> 読解用抜粋:
認可申請の提出先は、新設する営業所を管轄する地方運輸支局となります。下記で営業所新設認可申請の期間を確認しましょう。
営業所認可申請から認可が出るまでの期間
営業所新設認可申請から認可が出るまでの期間は2カ月~3カ月で、早ければ2ヶ月程度で認可が下ります。
申請書類に補正が入ると、運輸支局での審査が遅くなるため、認可が出るのも遅くなります。
注意
2019年11月の法改正で、申請から認可取得までの期間は、それまの1~2カ月から延長されて「2~3カ月」となりました。営業所新設までの期間はこれまでよりも長いスケジュールを取ってください。
営業所新設(事業所新設)認可手続きの流れ
営業所新設認可申請から、新営業所での運輸開始までの流れは以下のようになります。
① | 新設する営業所・休憩・睡眠施設と車庫の確保 |
② | 新設する車庫へ配置する車両の確保 |
③ | 新設する営業所に配置する運行管理者、運行管理補助者、整備管理者、整備管理補助者、運転者の確保 |
④ | 一般貨物自動車運送事業の営業所経営計画変更認可申請の作成と提出 |
⑤ | 認可取得 |
⑥ | 事業用自動車等連絡書の取得 |
⑦ | 車両の変更または移転登録 |
⑧ | 運輸開始 |
運送業の営業所新設4つの要件
営業所の新設には、下記4つの要件があります。

> 提示データ:
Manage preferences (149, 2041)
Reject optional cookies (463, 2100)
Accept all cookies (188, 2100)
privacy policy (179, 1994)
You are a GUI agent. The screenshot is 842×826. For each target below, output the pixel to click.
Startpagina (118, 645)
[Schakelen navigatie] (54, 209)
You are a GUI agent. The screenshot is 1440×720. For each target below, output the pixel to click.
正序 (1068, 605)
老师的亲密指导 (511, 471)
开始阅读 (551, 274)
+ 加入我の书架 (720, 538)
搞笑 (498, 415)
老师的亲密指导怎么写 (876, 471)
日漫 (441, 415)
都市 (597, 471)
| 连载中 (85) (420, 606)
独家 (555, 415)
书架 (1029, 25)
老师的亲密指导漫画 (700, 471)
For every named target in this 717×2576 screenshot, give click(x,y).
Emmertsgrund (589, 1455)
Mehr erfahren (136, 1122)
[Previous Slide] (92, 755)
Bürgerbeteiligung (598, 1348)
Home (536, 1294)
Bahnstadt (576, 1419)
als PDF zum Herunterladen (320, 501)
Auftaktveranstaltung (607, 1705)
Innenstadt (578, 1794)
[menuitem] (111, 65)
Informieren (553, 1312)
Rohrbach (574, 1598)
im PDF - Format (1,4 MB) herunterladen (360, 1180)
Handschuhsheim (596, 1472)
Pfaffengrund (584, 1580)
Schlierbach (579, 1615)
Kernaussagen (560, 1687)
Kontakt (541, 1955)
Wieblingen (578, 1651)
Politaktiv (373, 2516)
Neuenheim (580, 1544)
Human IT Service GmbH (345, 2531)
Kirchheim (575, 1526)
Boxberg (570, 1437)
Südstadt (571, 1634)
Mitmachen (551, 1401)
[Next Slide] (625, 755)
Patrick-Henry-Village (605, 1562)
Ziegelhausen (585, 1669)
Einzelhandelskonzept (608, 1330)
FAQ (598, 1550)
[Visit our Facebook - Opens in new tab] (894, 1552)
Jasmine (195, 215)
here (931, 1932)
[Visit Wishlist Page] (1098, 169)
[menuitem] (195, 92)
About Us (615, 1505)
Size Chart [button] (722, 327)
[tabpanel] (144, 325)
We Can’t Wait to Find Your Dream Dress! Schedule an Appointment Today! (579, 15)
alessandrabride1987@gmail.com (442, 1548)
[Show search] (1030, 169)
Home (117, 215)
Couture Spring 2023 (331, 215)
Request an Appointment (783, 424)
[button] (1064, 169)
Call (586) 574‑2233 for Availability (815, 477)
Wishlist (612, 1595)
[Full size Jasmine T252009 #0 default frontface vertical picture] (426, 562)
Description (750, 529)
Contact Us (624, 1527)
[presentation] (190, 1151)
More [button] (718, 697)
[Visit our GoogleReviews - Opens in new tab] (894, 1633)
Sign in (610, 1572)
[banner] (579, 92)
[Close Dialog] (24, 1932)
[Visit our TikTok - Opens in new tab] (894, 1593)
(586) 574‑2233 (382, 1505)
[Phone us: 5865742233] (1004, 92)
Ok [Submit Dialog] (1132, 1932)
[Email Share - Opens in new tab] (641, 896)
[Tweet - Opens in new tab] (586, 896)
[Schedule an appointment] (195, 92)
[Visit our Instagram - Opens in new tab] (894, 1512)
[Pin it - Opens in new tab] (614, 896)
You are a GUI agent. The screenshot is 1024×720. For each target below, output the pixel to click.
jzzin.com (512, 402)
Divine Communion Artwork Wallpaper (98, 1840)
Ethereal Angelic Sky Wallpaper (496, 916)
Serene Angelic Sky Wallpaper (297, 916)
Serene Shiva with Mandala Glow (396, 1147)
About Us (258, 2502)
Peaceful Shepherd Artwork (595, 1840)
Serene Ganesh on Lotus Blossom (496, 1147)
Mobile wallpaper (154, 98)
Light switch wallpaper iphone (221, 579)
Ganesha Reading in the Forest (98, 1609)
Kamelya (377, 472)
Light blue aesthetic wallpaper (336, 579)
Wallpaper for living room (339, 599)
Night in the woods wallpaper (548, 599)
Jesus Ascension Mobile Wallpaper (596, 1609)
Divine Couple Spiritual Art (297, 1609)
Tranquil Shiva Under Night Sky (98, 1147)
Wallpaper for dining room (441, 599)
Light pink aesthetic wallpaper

> 課題一覧:
a – 抜粋文の「営業所新設(事業所新設)認可手続きの流れ」から「営業所の新設には、下記4つの要件があります。」までを、一字一句違えずに書き写してください。
b – 抜粋文は、営業所新設までのスケジュールをこれまでより長く取るよう求めています。その理由を1~3文で説明してください。
c – 抜粋文によると、営業所新設の認可申請はどこに提出しますか。
一覧はここでは使いません。

> 各課題の解答:
a –
営業所新設(事業所新設)認可手続きの流れ
営業所新設認可申請から、新営業所での運輸開始までの流れは以下のようになります。
① | 新設する営業所・休憩・睡眠施設と車庫の確保 |
② | 新設する車庫へ配置する車両の確保 |
③ | 新設する営業所に配置する運行管理者、運行管理補助者、整備管理者、整備管理補助者、運転者の確保 |
④ | 一般貨物自動車運送事業の営業所経営計画変更認可申請の作成と提出 |
⑤ | 認可取得 |
⑥ | 事業用自動車等連絡書の取得 |
⑦ | 車両の変更または移転登録 |
⑧ | 運輸開始 |
運送業の営業所新設4つの要件
営業所の新設には、下記4つの要件があります。

b – 2019年11月の法改正により、申請から認可取得までの期間が延長されたためです。それまでの1~2カ月が2~3カ月になりました。

c – 新設する営業所を管轄する地方運輸支局です。